19. - Как вам сапоги?
- Очень вызывающие, я бы такие не надела.
- Значит, хорошие сапоги, надо брать
“Служебный роман”, 1977

20. - Вы думаете, я легкомысленная? 
- Поживем - увидим 
“Ирония судьбы…”, 1975

это не всё, так что добавляем свои...

----------


## MOHAPX

- Скажите, а как пройти к библиотеке? 
(Операция Ы и др. приключения шурика)

- Украл, выпил, в тюрьму, Украл, выпил, в тюрьму - романтика
(Джентельмены удачи)

Погибает только та нация, которая убивает себя изнутри
(Апокалипсис)

- Вот как у нас: поговорили, потрындели, и всё, и всё так.
(Двенадцать)

- Раз, два, три, четыре, пять - пушку надо поменять
(Сериал Next)

- Надо Федя, надо.
(Операция Ы и др. приключения А. Демьяненко)

- Садитесь. 
- Спасыбо, я пешком постою.
(Мимино)

----------


## Sanych

*Крылатые фразы из фильма "Адъютант его превосходительства"*
# Хочу над вами экскремент произвести!
# Бей белых пока не покраснеют, бей красных пока не побелеют!
# Ваш благородие!

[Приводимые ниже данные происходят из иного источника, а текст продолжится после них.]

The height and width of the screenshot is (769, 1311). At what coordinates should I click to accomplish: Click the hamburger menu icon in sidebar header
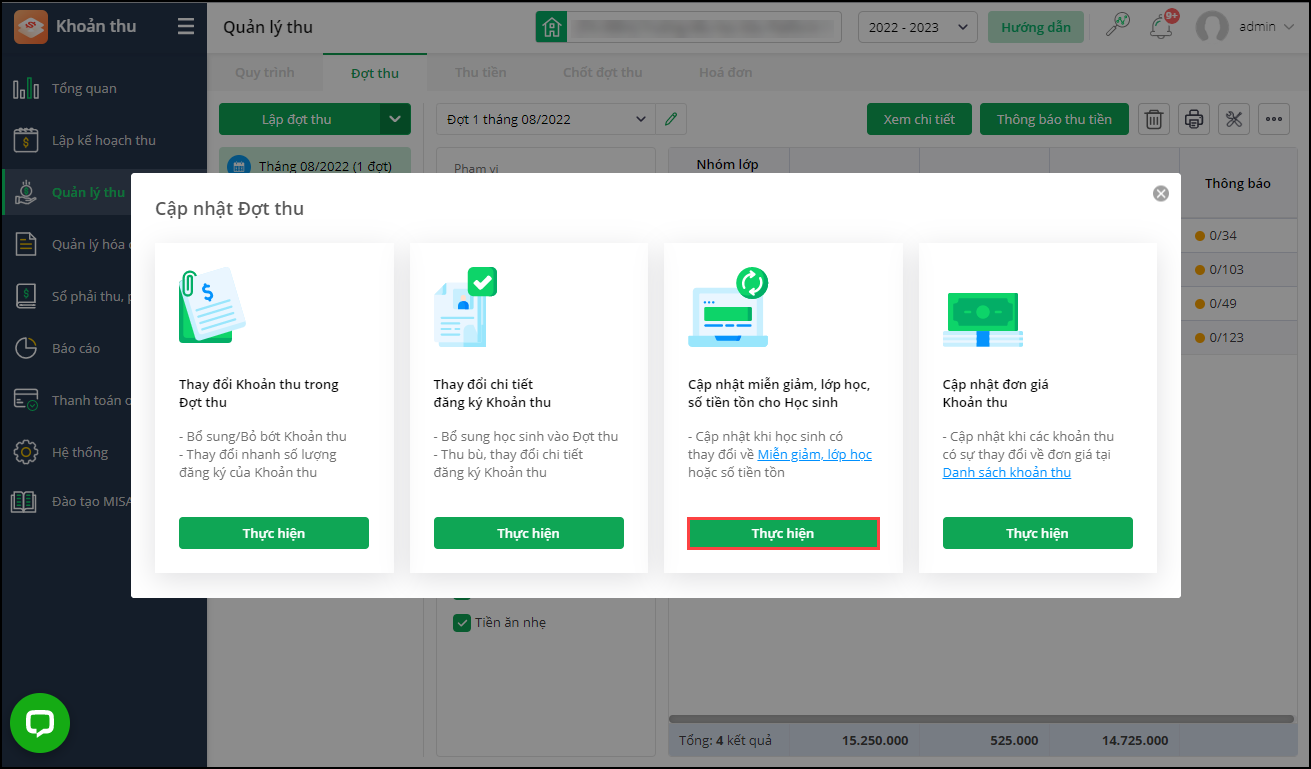(186, 27)
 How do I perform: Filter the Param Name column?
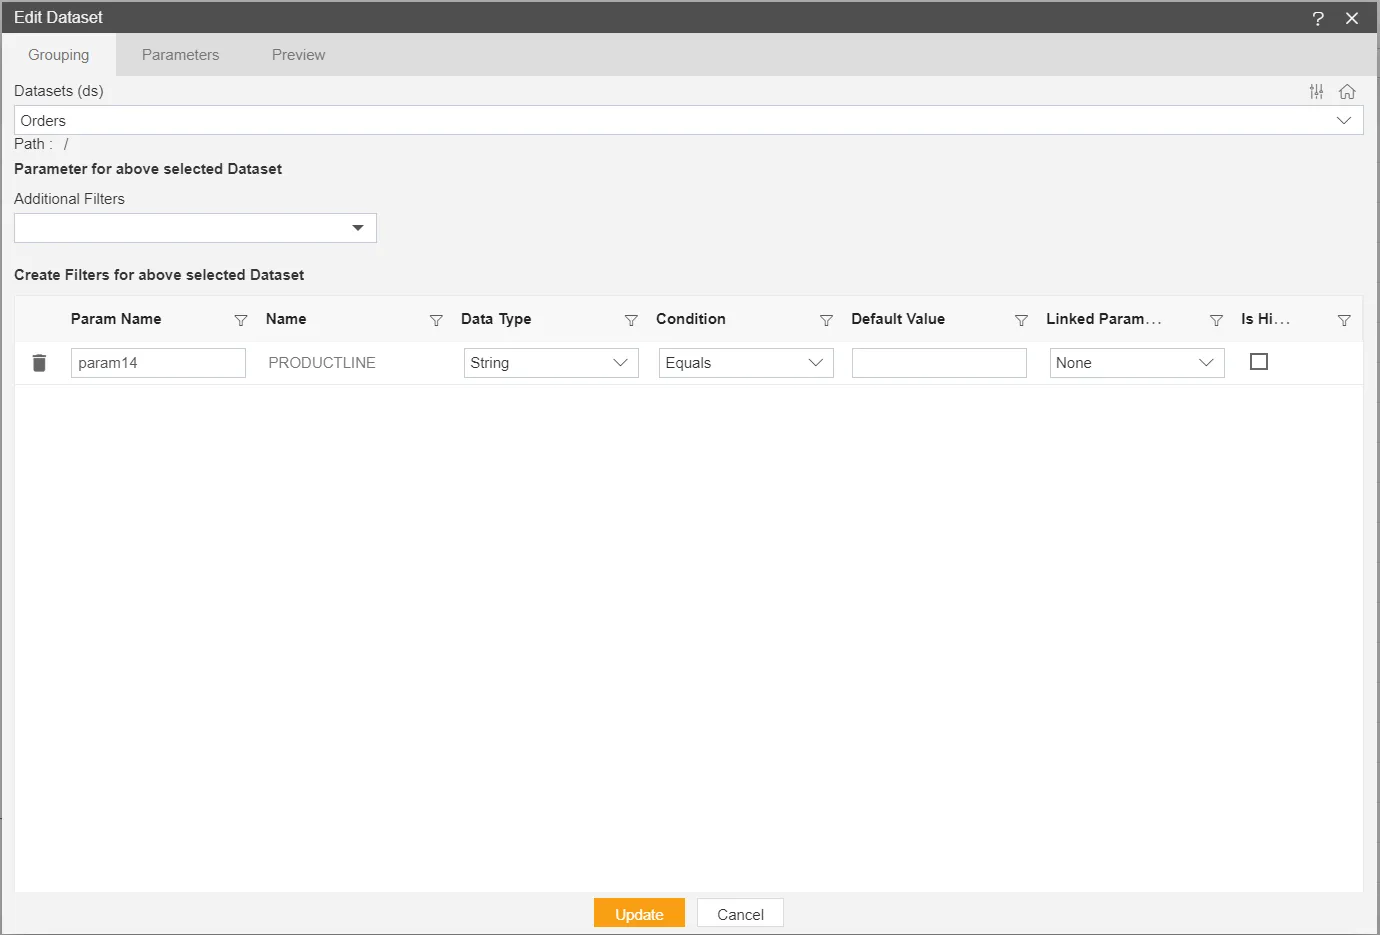pyautogui.click(x=240, y=320)
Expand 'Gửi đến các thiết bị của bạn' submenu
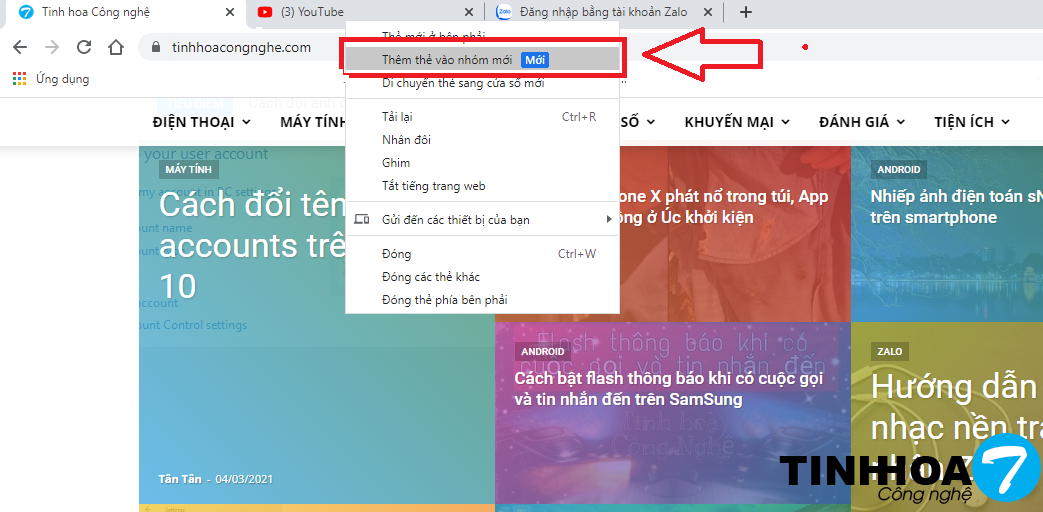 click(455, 219)
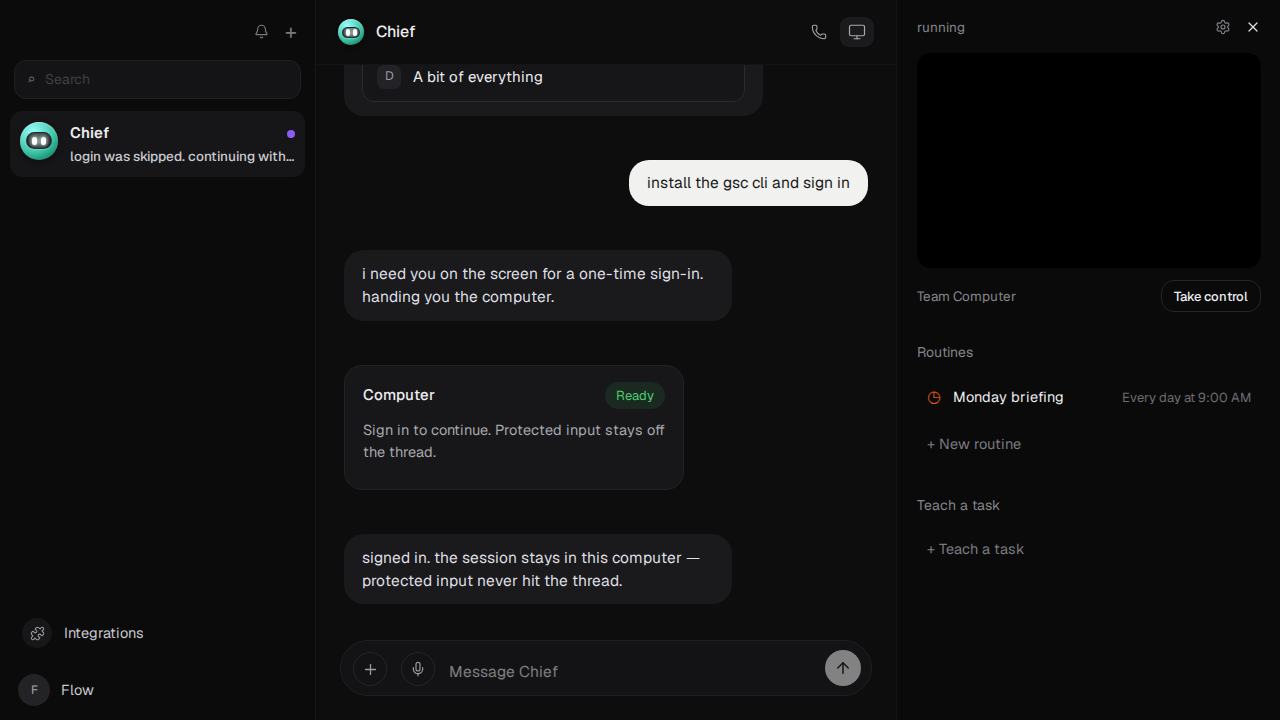The width and height of the screenshot is (1280, 720).
Task: Select the Chief conversation in sidebar
Action: point(157,144)
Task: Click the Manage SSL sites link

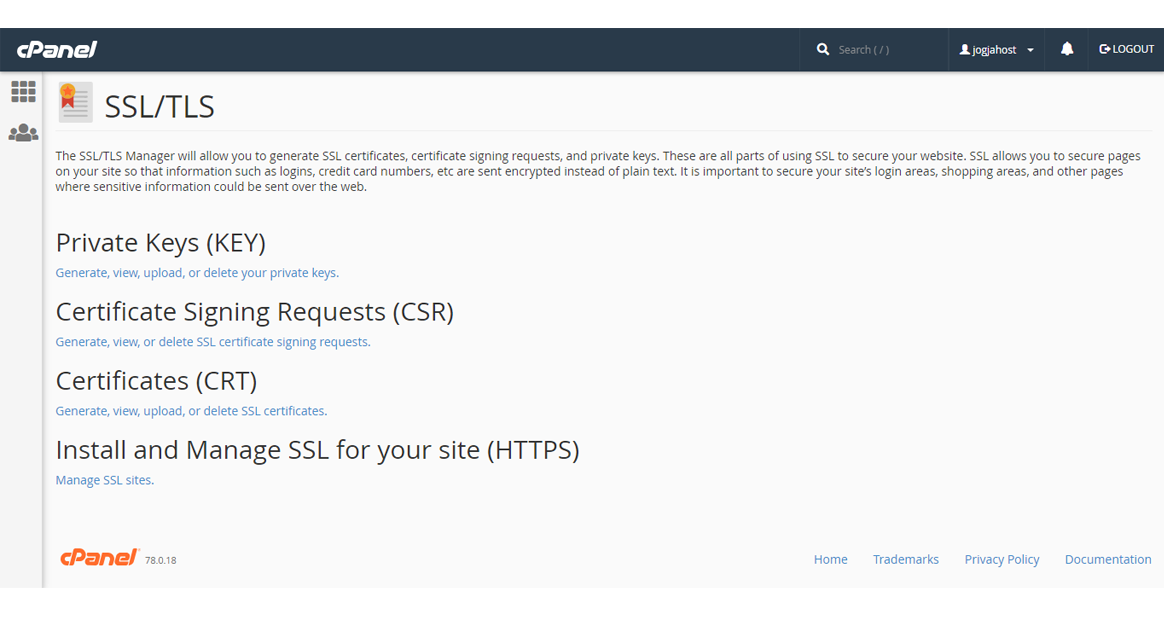Action: pos(104,480)
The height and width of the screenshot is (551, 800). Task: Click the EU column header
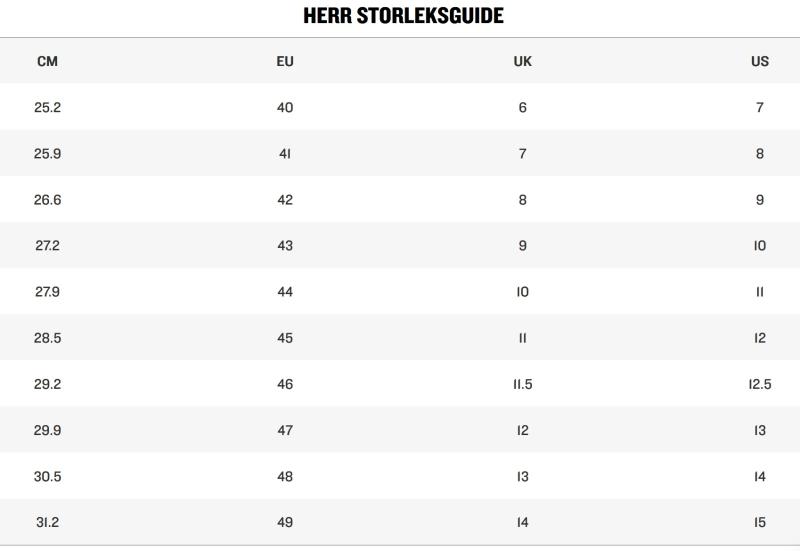pyautogui.click(x=285, y=61)
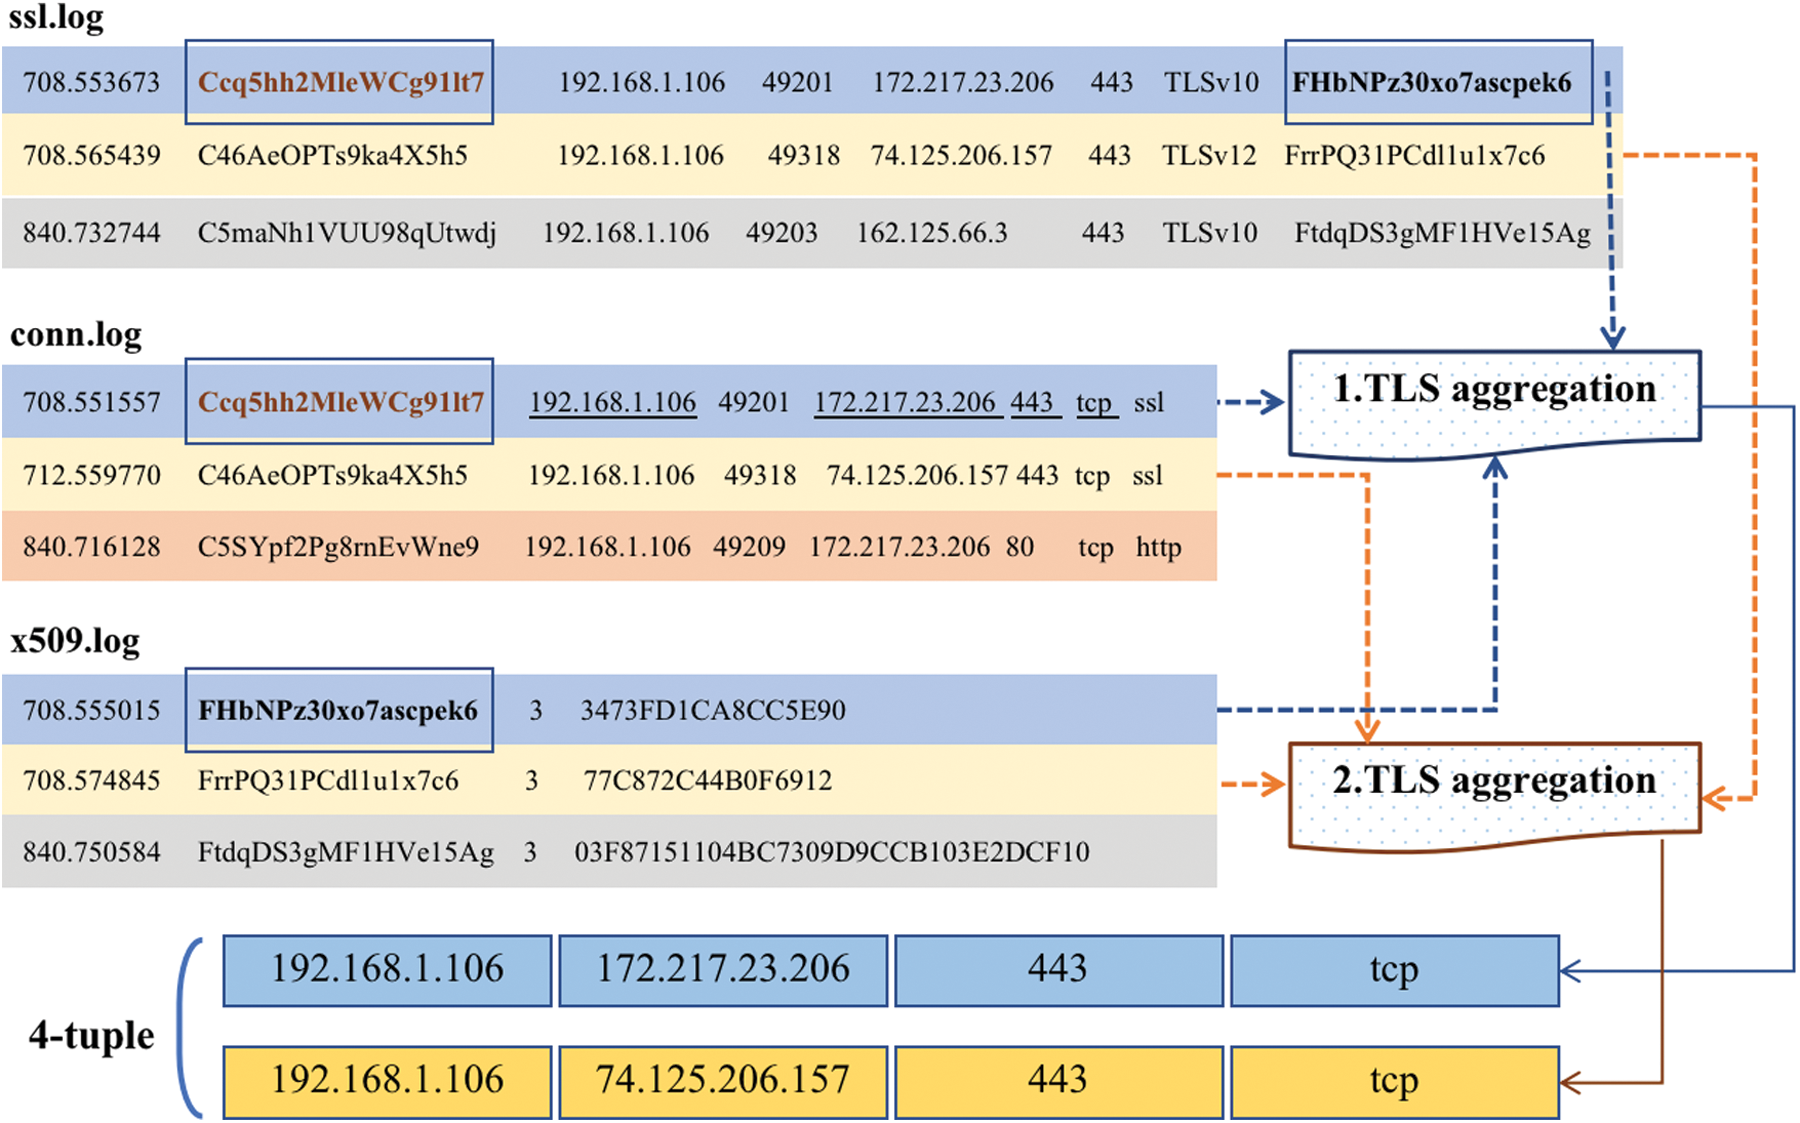Click boxed Ccq5hh2MleWCg91lt7 in conn.log row

[340, 402]
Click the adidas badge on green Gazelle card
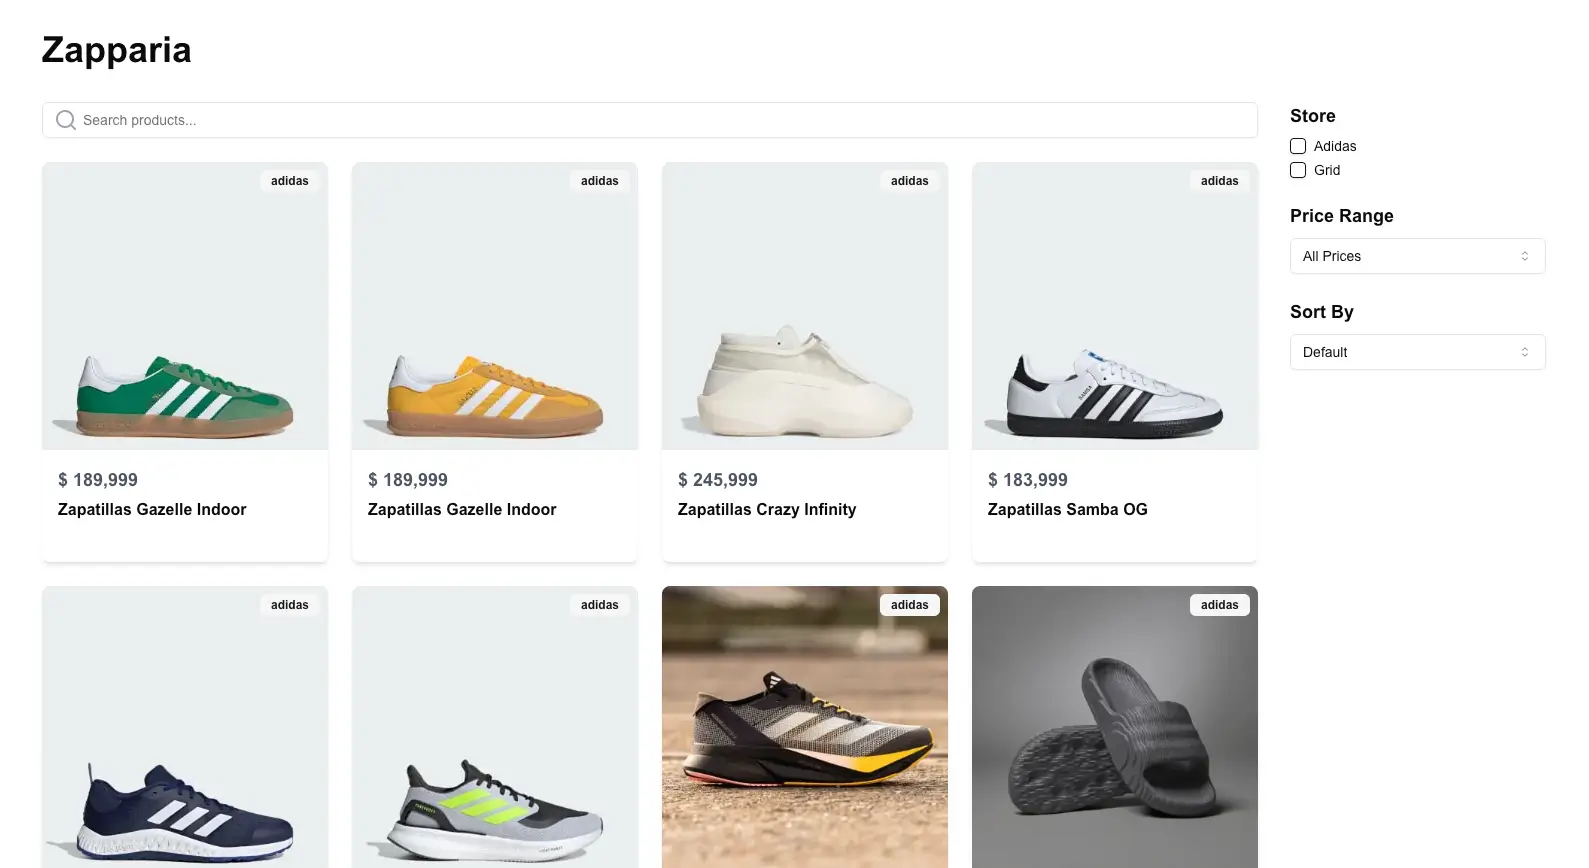Viewport: 1589px width, 868px height. tap(290, 181)
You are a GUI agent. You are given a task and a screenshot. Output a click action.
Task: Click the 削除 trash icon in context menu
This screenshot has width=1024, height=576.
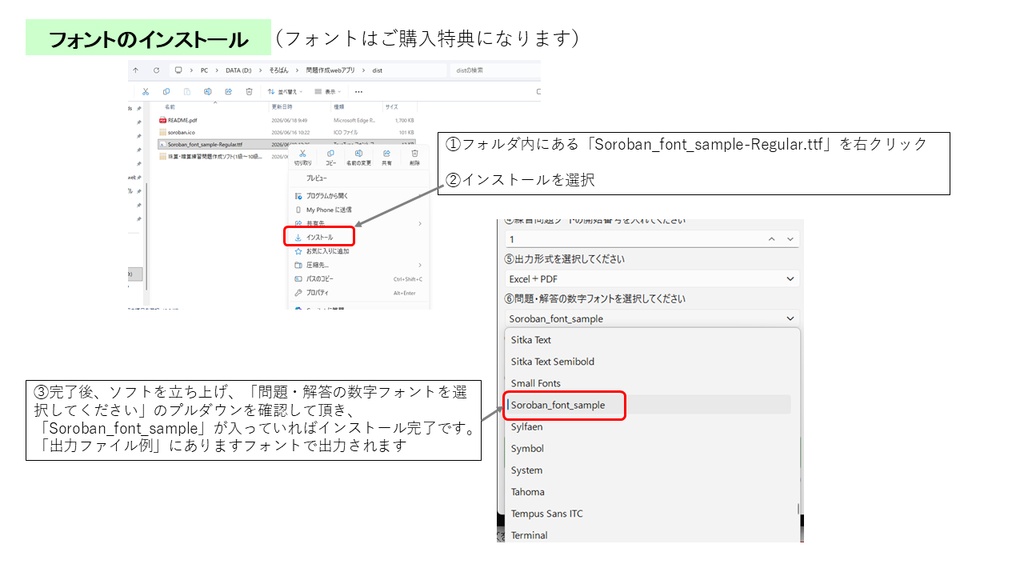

А ваш благородие! При мальчонке! При мальчонке-то!
# И это ты, Мирон, Павла убил
# Прикрути фитилек - коптит
# -- Скажите, Павел Андреевич, вы шпион?
-- Видите ли, Юра...

*Крылатые фразы из фильма "Азазель"*
# Спать - не могу, есть - не могу, пить... пить - ммогу...
# Водку не пить. Больше положенного
# Надоели мне эти рожи. Народу много, а людей - нет.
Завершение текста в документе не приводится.